And of course because I don't care about BMX, that made me chuckle 

Thanks for the reality check. I think maybe we need a sense of perspective and accept that not everyone gets, cares, or could give a toss about Equestrianism. 
And why should they?


----------



## Double_choc_lab (10 August 2012)

I expect Stephen Clarke on the BBC talking about the horse "being in balance" lost a few non horsey types.  They have a leg at each corner don't they!


----------



## Rowreach (10 August 2012)

OH is getting great mileage out of the "equestrianism is not a sport" thing, as I am usually having a go at him about fishing, even though he has just represented Ireland at the World Championships 

That'll teach me .........


----------



## Honeylight (10 August 2012)

One of my friends thought it was cruel as she thought the horses were being forced to do unnatural movements & that the test was too long & arduous. She's never ridden a horse, but does volunteer at the RSPCA shop.
A common reaction I am sure.
Mind you WE both chuckled at the cycling with that funny white bike going slow with a man in uniform on it. That is as baffling to me as I am sure dressage is for many.
Must say also that those BMX bikes do look a bit like scallies bikes.


----------



## madmav (10 August 2012)

Almost any sport, apart from running fast from one point to another, is baffling if you don't understand the rules, or better still take part in it.

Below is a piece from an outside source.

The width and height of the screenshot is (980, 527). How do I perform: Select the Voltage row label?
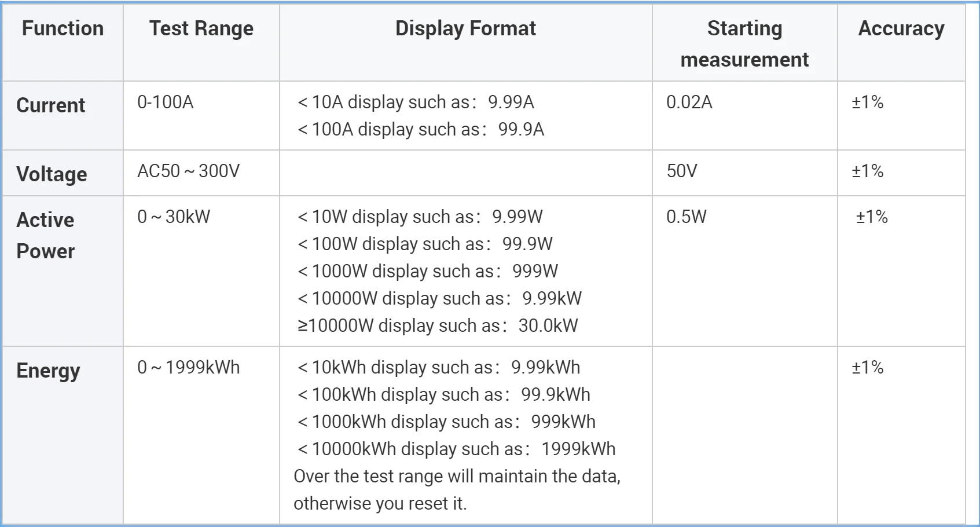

That's why, if the equestrian teams want to stay a part of the Olympics, everyone has to do their part to explain and encourage non-participants to see how amazing all three disciplines are. Do think dressage have the biggest journey, but, now amazingly, have the biggest opportunity to show that those horses and riders are the equivalents of human gymnasts.
Show-jumping has an easier curve in that it is not difficult to follow, has instant excitement, winners and losers, like horse-racing. Eventing, I think, falls somewhere in between.
But I passionately want to people to understand horses better and the whole environment of it. Up until pre-war, most people would have had contact with horses. Now, not so much.


----------



## philamena (10 August 2012)

madmav said:



			Almost any sport, apart from running fast from one point to another, is baffling if you don't understand the rules, or better still take part in it.
		
Click to expand...

So true. A friend just posted on Facebook how his wife had gone from 'Boxing's the one sport I wouldn't have wanted Olympic tickets for' to 'go on - he had his guard down then, thump him... ' in about 46 seconds. And that's cus it's nice and simple - you whack them until they hopefully fall over. Thimple!


----------



## Dancing Queen (10 August 2012)

equestrianism is the only sport where male and female compete on a level playing field.

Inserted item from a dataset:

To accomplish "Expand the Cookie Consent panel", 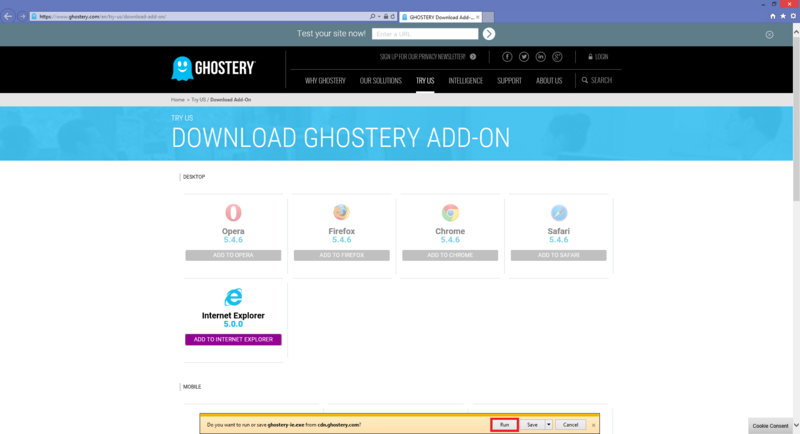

and for that reason I think its the best sport.


----------



## Shutterbug (10 August 2012)

I was watching the BMX racing when they got to a corner and there was a pile up  I dont see how this is any different to the cycling to be honest - different kind of bike and course but 2 wheels and moving fast just the same.  I will stick to my horse though


----------



## philamena (10 August 2012)

Hevs said:



			I was watching the BMX racing when they got to a corner and there was a pile up  I dont see how this is any different to the cycling to be honest - different kind of bike and course but 2 wheels and moving fast just the same.  I will stick to my horse though
		
Click to expand...

I thought it looked pretty good fun actually. Though my knees wouldn't be up to it ha ha!


----------



## Shutterbug (10 August 2012)

philamena said:



			I thought it looked pretty good fun actually. Though my knees wouldn't be up to it ha ha!
		
Click to expand...

Absolutely - just knowing me I would be in the middle of one of those pile ups lol


----------



## skewbaldpony (10 August 2012)

Dancing Queen said:



			equestrianism is the only sport where male and female compete on a level playing field.

and for that reason I think its the best sport.
		
Click to expand...

Precisely, and age is no bar, as has been proven.
And the paralympic form is pretty darn cool too.

It enrages me that this is all overlooked for a cheap shot at the 'posh'.


----------



## madmav (11 August 2012)

skewbaldpony said:



			Precisely, and age is no bar, as has been proven.
And the paralympic form is pretty darn cool too.

It enrages me that this is all overlooked for a cheap shot at the 'posh'.
		
Click to expand...

So that's why everyone that cares has to keep explaining reasonably and trying to engage the non-riders. Good intelligent argument, and those amazing Olympic results... we will win the day! Who couldn't love a horse if they spent a bit of time with one?


----------



## Pale Rider (11 August 2012)

It doesn't matter about other sports, ours is Equestrian, it is up to us that the sport is free of welfare issues with a governing body we can trust to do its job. 

People must put pressure on the FEI.


----------